▶ **To do**
In the records below, the line with "1160x680 pixels." opens the range and the line with "You are a computer-use agent. Viewport: 628px" closes it; print that range exactly and nothing else.

Source data:

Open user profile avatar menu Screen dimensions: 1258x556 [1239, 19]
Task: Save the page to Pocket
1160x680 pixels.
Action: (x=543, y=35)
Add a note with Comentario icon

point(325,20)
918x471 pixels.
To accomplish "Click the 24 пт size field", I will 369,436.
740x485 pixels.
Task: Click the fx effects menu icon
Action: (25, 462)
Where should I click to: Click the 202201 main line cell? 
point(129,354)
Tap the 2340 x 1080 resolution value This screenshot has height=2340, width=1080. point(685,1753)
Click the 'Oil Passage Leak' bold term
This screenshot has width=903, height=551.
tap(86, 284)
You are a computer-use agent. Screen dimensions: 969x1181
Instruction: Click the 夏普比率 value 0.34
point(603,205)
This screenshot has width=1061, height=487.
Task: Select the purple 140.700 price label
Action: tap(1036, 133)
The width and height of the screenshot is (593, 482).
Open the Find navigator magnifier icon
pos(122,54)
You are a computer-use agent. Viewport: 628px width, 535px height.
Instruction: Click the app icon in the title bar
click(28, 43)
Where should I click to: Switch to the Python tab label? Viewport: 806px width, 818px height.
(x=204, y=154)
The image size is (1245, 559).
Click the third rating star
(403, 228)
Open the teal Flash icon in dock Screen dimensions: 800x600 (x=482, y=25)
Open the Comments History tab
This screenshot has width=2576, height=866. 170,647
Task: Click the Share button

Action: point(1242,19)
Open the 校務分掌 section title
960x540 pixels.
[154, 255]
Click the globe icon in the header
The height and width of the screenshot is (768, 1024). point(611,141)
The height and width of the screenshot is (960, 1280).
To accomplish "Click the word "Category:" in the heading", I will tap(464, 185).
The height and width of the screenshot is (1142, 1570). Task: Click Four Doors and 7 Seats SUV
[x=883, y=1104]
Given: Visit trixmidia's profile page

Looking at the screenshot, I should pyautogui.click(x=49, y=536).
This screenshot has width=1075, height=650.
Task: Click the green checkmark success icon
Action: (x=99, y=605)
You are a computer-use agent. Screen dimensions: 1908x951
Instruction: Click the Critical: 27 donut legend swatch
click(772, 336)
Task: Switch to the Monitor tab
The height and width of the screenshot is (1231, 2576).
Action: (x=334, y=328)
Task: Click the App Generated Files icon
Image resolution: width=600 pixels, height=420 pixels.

▶ **Exercise answer**
1160x680 pixels.
Action: (x=543, y=35)
Add a note with Comentario icon

point(325,20)
918x471 pixels.
To accomplish "Click the 24 пт size field", I will 369,436.
740x485 pixels.
Task: Click the fx effects menu icon
Action: (25, 462)
Where should I click to: Click the 202201 main line cell? 
point(129,354)
Tap the 2340 x 1080 resolution value This screenshot has height=2340, width=1080. point(685,1753)
Click the 'Oil Passage Leak' bold term
This screenshot has width=903, height=551.
tap(86, 284)
You are a computer-use agent. Screen dimensions: 969x1181
Instruction: Click the 夏普比率 value 0.34
point(603,205)
This screenshot has width=1061, height=487.
Task: Select the purple 140.700 price label
Action: tap(1036, 133)
The width and height of the screenshot is (593, 482).
Open the Find navigator magnifier icon
pos(122,54)
You are a computer-use agent. Viewport: 628px width, 535px height.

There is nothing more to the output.